Türk ambalaj sektörü, 2025 yılına önemli hedeflerle ve büyük umutlarla giriş yapıyor. Ambalaj Sanayicileri Derneği (ASD) Başkanı Zeki Sarıbekir, sektördeki gelişmeleri değerlendirirken özellikle yılın ikinci yarısından itibaren hareketlilik beklediklerini dile getirdi.
Sarıbekir, Türkiye’nin çevresindeki çatışma ortamlarının sona ermeye başladığını belirterek, “Suriye’deki savaş sona erdi. Ukrayna ile Rusya arasındaki savaş da er ya da geç bitecektir. Bu süreçlerin ardından o bölgelerde yoğun bir inşaat faaliyetinin başlayacağını öngörüyoruz. İnşaat sektörü dediğimizde ilk akla gelenlerden biri ambalajdır; bu süreç gıda raflarından inşaat malzemelerine kadar birçok alana hareketlilik getirecek.” dedi.
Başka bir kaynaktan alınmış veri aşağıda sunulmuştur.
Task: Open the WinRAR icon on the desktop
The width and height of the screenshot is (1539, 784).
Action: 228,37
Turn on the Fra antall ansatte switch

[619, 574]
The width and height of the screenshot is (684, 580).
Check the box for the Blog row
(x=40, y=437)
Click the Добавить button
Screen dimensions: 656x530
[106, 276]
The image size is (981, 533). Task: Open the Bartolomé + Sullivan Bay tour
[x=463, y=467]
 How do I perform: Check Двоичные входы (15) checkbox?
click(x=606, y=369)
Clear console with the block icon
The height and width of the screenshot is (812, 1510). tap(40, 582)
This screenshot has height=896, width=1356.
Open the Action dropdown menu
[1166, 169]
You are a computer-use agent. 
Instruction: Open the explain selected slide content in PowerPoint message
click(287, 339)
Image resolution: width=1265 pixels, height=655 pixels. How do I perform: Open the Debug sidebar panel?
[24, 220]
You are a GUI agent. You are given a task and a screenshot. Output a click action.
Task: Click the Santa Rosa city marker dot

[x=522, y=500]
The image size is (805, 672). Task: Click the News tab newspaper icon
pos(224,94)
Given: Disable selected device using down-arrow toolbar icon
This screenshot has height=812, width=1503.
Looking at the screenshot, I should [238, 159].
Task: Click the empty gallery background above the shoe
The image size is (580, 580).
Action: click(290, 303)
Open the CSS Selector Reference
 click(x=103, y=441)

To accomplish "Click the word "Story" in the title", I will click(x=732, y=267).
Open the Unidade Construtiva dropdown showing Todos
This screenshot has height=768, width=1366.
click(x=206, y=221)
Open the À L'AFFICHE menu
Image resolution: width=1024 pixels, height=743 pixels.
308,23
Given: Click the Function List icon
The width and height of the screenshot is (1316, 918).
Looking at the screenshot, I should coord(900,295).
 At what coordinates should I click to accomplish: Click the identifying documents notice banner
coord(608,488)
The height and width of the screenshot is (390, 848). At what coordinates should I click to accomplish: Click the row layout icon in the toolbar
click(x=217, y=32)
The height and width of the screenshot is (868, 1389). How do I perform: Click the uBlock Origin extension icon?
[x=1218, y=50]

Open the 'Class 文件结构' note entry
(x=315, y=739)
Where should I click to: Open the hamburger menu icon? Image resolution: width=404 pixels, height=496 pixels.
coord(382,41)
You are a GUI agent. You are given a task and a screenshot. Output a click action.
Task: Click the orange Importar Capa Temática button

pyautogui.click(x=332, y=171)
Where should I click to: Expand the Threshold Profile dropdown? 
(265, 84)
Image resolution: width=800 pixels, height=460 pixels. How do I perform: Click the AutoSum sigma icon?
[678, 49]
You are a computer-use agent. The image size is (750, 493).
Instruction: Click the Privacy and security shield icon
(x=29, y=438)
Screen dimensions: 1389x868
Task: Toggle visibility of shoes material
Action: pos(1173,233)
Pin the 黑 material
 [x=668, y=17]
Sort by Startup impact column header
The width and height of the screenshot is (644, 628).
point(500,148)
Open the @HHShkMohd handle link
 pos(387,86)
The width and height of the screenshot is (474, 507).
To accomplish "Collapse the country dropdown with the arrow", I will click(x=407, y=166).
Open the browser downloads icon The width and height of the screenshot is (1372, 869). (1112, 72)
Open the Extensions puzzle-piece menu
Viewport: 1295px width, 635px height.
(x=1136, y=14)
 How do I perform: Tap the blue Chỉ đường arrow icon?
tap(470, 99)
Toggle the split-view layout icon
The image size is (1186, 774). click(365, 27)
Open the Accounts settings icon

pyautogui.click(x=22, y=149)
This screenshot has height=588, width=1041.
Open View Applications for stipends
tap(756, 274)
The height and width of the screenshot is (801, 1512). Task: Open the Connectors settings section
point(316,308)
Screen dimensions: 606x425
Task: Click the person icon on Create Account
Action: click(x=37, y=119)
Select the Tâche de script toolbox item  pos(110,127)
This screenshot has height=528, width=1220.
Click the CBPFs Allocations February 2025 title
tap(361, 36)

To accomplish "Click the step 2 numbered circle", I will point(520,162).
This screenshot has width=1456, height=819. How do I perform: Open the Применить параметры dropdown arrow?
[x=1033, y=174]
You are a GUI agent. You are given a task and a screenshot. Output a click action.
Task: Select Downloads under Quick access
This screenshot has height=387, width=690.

2025 ve sonrasına ilişkin iyimser bir tablo çizen Sarıbekir, ekonominin yeniden “boğa piyasası”na geçiş yapacağını ve bu yükselişin en az 10 yıl süreceğini düşündüğünü ifade etti. Bu durumun ambalaj sektörü için ciddi fırsatlar yaratacağını vurguladı. İhracat hedeflerine de değinen Sarıbekir, sektörün 10 milyar dolarlık ihracat rakamına 2030 yılı gelmeden ulaşacağına inandığını söyledi. Sektörün toplam büyüklüğünün ise 30 milyar dolara ulaşmasını beklediklerini belirtti.
Zeki Sarıbekir, ihracat pazarlarındaki yeni eğilimlere dikkat çekerek, son dönemde öne çıkan “nearshoring” kavramının önemine vurgu yaptı. Üretimin ve tedarik zincirinin tüketim pazarlarına yakın bölgelere konumlandırılmasını ifade eden bu stratejinin, Türk ambalaj sektörü için büyük fırsatlar sunduğunu belirtti.
İhracat için Yeni Düzenlemeler Gelmeli
Sarıbekir, sektördeki ihracatın yüzde 70’inin Avrupa’ya yapıldığını hatırlatarak, “Avrupa, nearshoring kavramını en verimli şekilde uygulayabileceğimiz bir pazar. Çin gibi ülkeler Avrupa’ya ulaşmak için çeşitli yollar ararken, bizim bu avantajı elimizde bulundurmamız önemli bir fırsat. Avrupa, 15 milyar dolar büyüklüğünde gayri safi milli hasılasıyla dünyanın en zengin ve stratejik bölgelerinden biri. Bu nedenle Avrupa’ya ihracatımızı artırmak, birinci önceliğimiz olmalı.” dedi.
Dünyanın yeni bir ekonomik döneme girdiğini belirten Sarıbekir, Çin’deki düşük maliyetli ham madde fırsatına dikkat çekti. Türkiye’nin bu fırsatı değerlendirerek ihracatını artırabileceğini ifade eden Sarıbekir, ham madde ithalatında maliyetleri düşürmenin önemine vurgu yaptı.
Sarıbekir, “Ucuz ham maddeleri engellemek yerine teşvik etmeliyiz. Ham maddeye yeni vergiler koymak yerine bu vergileri sıfırlamalı ve maliyetleri azaltmalıyız. Düşük maliyetle imalat yaparak, elde ettiğimiz bitmiş ürünleri ihraç edersek Türkiye’nin ihracat rakamları hızla yükselir. Bu yaklaşım, ihracat hedeflerimize daha hızlı ulaşmamızı sağlar ve ekonomimizin önünü açar.” dedi. Sektörün ihracat potansiyelini artırmak adına bu tür stratejik adımların kritik önemde olduğunu belirten Sarıbekir, ucuz ham maddenin Türk sanayisi için büyük bir avantaj yaratabileceğini söyledi.